Je pense que c'est la bonne section, au pire on déplacera.
Avec Deuxième sexe, Mémoires d'une jeune fille rangée est sans doute l'oeuvre la plus connue de Simone de Beauvoir. Elle y raconte son enfance jusqu'à ses vingt-et-un ans, le cheminement qui l'a poussée à passer l'agrégation et à rejeter l'héritage de ses parents - voire qui l'a menée au féminisme, même si le livre n'aborde pas cette partie.
Et je dois dire que c'est plutôt bien raconté. Bien écrit, peut-être quelques longueurs sur la dernière partie du livre mais personnellement j'ai bien accroché. Évidemment, il ne faut pas s'attendre à de gros rebondissements, même si à sa manière, Simone de Beauvoir sait en amener. Il faut aussi pouvoir bien retenir les noms parce qu'il y en a pas mal.
La première page (édition folio):
"Je suis née à quatre heures du matin, le 9 janvier 1908, dans une chambre aux meubles laqués de blanc, qui donnait sur le boulevard Raspail. Sur les photos de famille prises l'été suivant, on voit de jeunes dames en robes longues, aux chapeaux empanachés de plumes d'autruche, des messieurs coiffés de canotiers et de panamas qui sourient à un bébé : ce sont mes parents, mon grand-père, des oncles, des tantes, et c'est moi. Mon père avait avait trente ans, ma mère vingt et un, et j'étais leur premier enfant.
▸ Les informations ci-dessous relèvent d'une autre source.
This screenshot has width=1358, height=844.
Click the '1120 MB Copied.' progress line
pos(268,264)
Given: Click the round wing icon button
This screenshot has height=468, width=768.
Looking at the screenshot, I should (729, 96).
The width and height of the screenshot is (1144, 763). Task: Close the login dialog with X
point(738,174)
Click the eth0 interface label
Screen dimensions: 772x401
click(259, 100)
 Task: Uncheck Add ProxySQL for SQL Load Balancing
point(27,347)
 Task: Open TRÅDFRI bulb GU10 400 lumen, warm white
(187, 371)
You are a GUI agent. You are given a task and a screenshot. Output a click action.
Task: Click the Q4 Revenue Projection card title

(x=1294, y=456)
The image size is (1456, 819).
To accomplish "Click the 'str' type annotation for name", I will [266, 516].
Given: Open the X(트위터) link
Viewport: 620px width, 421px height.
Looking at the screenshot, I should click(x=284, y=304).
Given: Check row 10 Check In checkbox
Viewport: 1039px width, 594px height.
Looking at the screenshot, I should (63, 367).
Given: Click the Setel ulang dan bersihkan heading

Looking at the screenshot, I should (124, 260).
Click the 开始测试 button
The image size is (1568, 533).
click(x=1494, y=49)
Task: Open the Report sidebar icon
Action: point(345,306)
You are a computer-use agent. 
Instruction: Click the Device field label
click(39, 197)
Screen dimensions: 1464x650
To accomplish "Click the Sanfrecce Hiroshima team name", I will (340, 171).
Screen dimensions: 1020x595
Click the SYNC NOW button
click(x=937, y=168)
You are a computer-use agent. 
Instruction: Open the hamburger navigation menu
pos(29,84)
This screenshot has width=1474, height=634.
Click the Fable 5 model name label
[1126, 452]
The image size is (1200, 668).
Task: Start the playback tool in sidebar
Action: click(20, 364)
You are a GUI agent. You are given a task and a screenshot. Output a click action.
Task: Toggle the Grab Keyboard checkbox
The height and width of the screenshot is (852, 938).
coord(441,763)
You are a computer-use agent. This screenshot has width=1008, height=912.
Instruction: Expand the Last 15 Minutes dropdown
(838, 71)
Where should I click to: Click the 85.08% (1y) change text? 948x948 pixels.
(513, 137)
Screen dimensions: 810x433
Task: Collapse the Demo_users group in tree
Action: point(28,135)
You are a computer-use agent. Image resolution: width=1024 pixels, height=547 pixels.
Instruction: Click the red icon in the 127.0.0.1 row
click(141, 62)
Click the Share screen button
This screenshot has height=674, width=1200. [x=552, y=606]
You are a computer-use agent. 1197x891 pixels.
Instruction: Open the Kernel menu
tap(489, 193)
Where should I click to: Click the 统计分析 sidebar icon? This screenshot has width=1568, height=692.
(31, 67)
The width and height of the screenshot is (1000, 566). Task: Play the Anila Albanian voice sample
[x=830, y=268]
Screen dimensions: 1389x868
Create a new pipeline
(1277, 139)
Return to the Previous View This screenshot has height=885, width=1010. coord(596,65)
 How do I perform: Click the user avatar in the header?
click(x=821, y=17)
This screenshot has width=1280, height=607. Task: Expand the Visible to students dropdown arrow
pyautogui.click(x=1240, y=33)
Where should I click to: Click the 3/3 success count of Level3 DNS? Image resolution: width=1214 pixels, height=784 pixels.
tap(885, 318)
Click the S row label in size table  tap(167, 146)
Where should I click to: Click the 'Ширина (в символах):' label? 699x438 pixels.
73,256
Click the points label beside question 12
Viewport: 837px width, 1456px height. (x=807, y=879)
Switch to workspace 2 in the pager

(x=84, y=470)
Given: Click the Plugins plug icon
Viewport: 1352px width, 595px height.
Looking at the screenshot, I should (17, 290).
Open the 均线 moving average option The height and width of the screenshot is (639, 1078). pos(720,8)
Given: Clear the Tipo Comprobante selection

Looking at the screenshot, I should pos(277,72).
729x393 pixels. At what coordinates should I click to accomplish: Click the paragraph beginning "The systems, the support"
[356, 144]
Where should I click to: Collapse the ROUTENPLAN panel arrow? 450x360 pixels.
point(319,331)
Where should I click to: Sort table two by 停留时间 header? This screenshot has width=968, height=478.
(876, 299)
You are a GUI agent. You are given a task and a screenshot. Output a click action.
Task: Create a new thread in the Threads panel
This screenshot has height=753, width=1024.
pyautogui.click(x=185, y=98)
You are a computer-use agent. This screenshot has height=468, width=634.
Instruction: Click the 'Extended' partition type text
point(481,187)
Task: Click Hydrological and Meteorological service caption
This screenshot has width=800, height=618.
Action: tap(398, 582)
Je tourne une page de l'album ; maman tient dans ses bras un bébé qui n'est pas moi ; je porte une jupe plissée, un béret, j'ai deux ans et demi, et ma sœur vient de naître. J'en fus, paraît-il, jalouse, mais pendant peu de temps. Aussi loin que je me souvienne, j'étais fière d'être l'aînée, la première. Déguisée en chaperon rouge, portant dans mon panier galette et pot de beurre, je me sentais plus intéressante qu'un nourrisson cloué dans son berceau. J'avais une petite sœur : ce poupon ne m'avait pas."